#### [WHAT THE TASK ASKS]
Copy out the lines of the records below, and only those lines, from the one with "CAGR (232, 1643)" through the one with "Portfolio Construction (356, 2003)", exactly as they appear.

#### [Dataset excerpts]
____________________
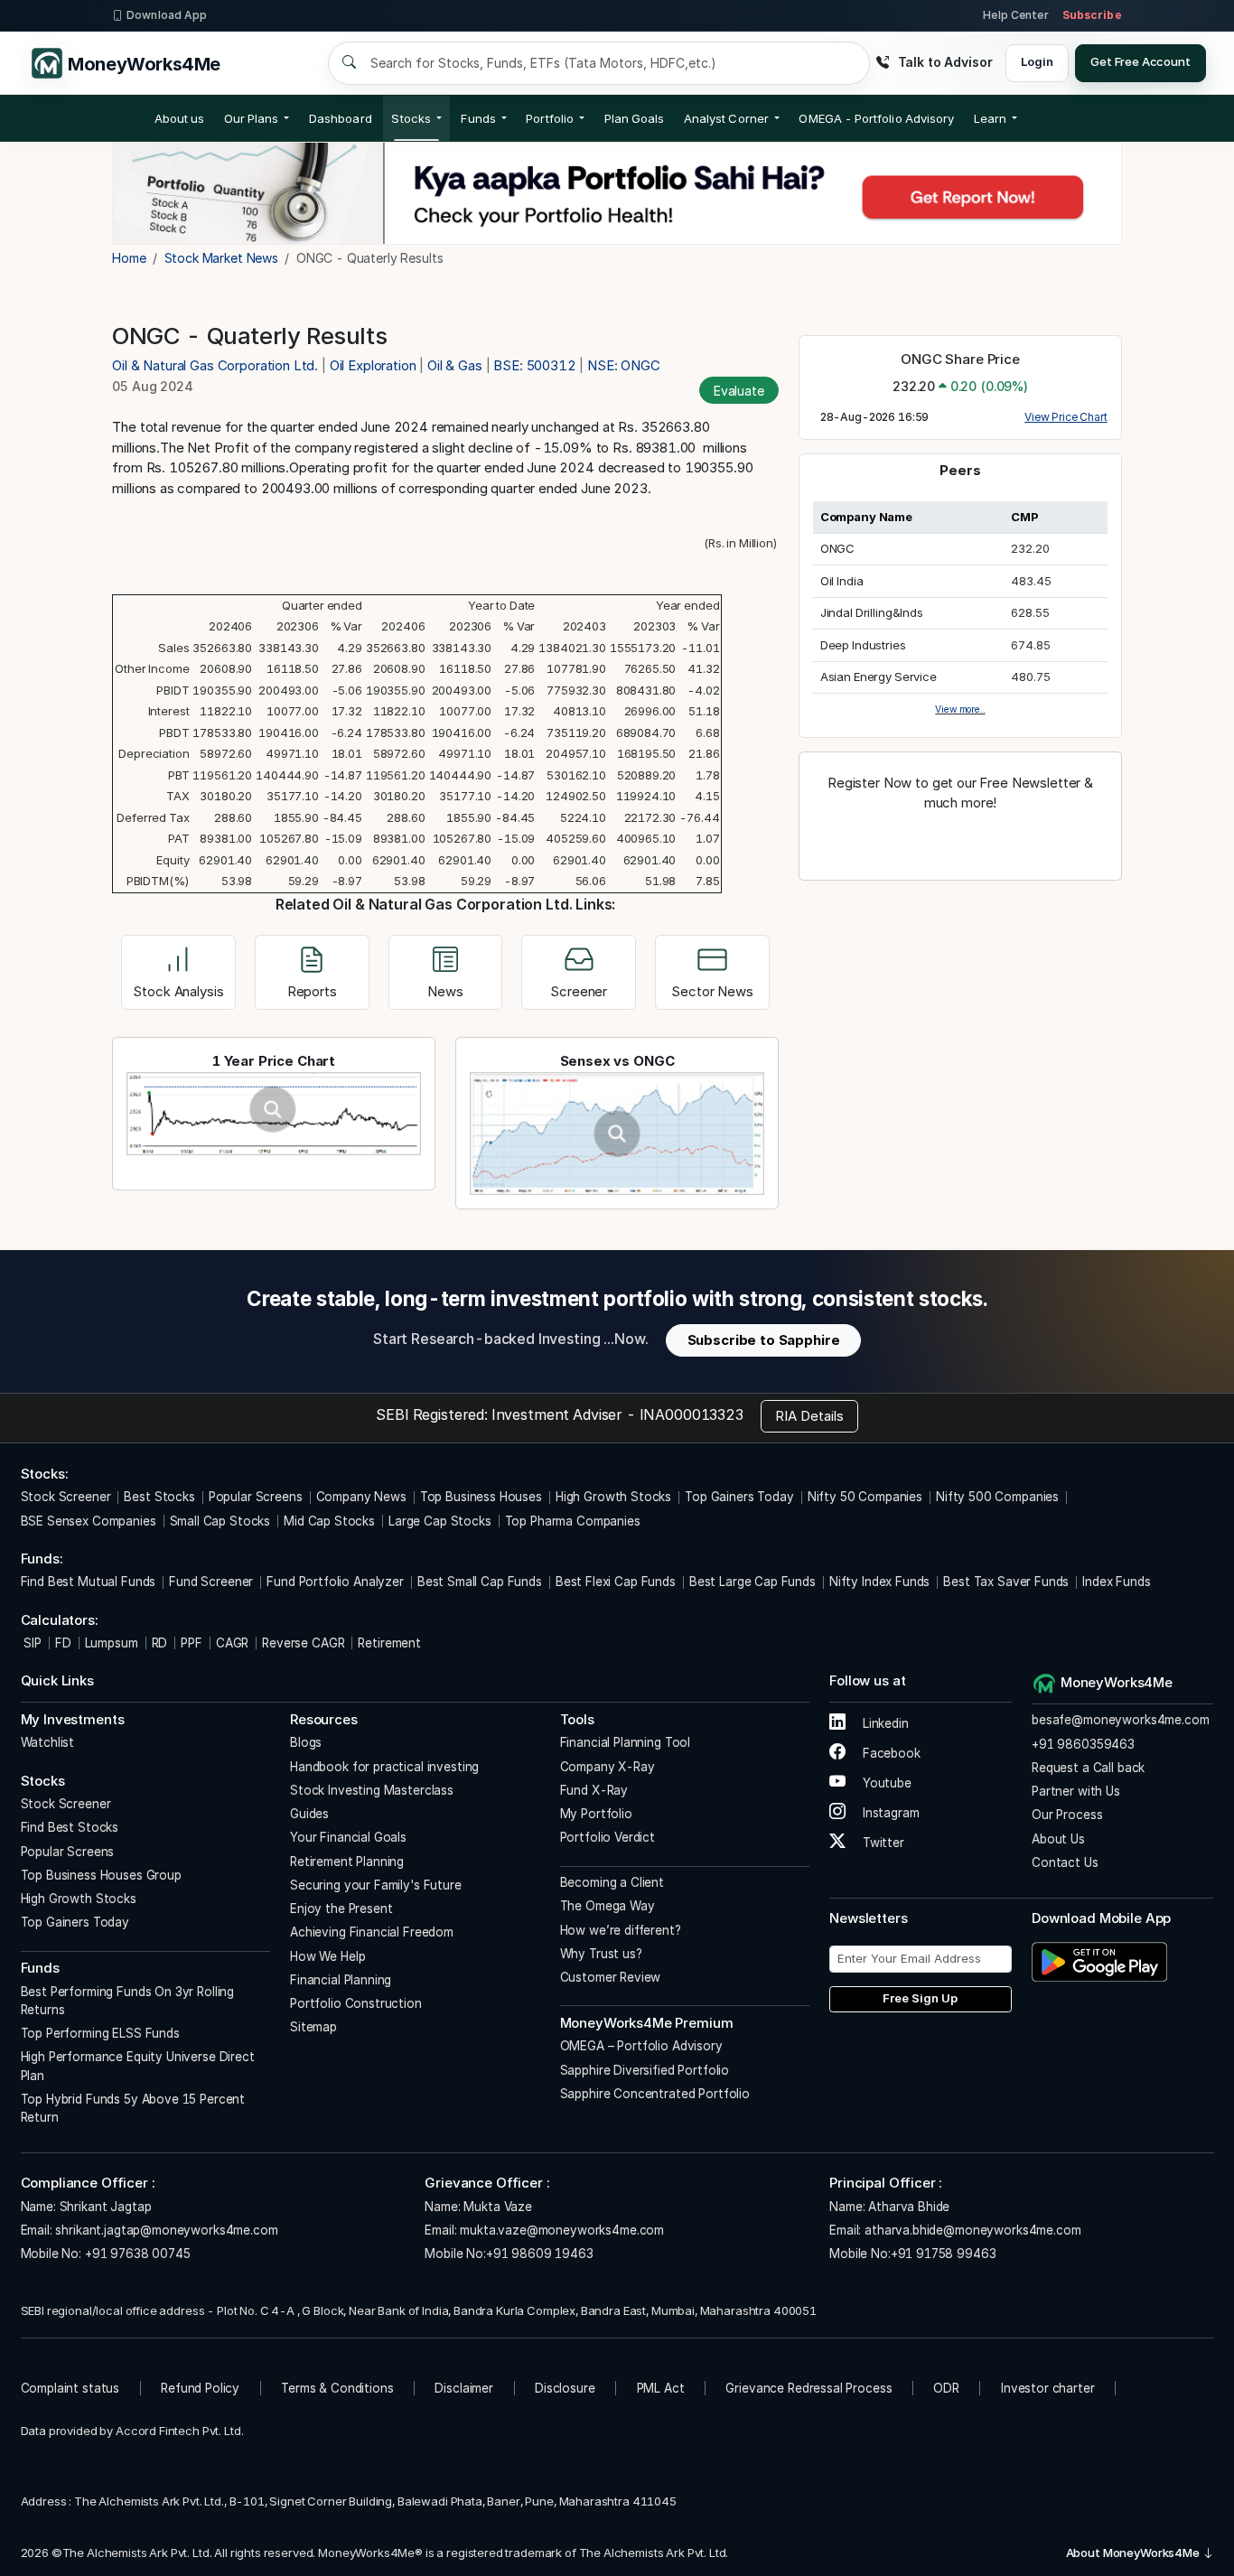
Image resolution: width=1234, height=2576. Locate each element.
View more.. (960, 709)
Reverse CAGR (303, 1643)
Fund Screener (211, 1581)
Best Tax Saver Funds (1006, 1581)
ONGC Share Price (960, 359)
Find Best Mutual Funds (88, 1581)
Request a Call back (1088, 1767)
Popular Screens (256, 1496)
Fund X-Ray (594, 1790)
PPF (191, 1643)
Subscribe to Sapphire (763, 1340)
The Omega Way (607, 1906)
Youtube (885, 1783)
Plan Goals (634, 118)
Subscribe (1092, 15)
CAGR (232, 1643)
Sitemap (313, 2027)
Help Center (1015, 15)
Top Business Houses (481, 1496)
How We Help (327, 1956)
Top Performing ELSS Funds (100, 2033)
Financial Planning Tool (625, 1742)
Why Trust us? (601, 1953)
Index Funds (1116, 1581)
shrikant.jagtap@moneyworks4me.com (166, 2230)
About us (179, 118)
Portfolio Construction (356, 2003)
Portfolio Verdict (607, 1837)
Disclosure (565, 2388)
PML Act (661, 2388)
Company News (361, 1496)
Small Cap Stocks (220, 1521)
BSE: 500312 (534, 365)
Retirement (389, 1643)
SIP (31, 1643)
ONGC (837, 548)
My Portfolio (596, 1813)
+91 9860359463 (1083, 1744)
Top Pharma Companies (572, 1521)
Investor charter (1048, 2388)
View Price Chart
____________________
#### [SOLUTION FOR THIS EXERCISE]
CAGR (232, 1643)
Sitemap (313, 2027)
Help Center (1015, 15)
Top Business Houses (481, 1496)
How We Help (327, 1956)
Top Performing ELSS Funds (100, 2033)
Financial Planning Tool (625, 1742)
Why Trust us? (601, 1953)
Index Funds (1116, 1581)
shrikant.jagtap@moneyworks4me.com (166, 2230)
About us (179, 118)
Portfolio Construction (356, 2003)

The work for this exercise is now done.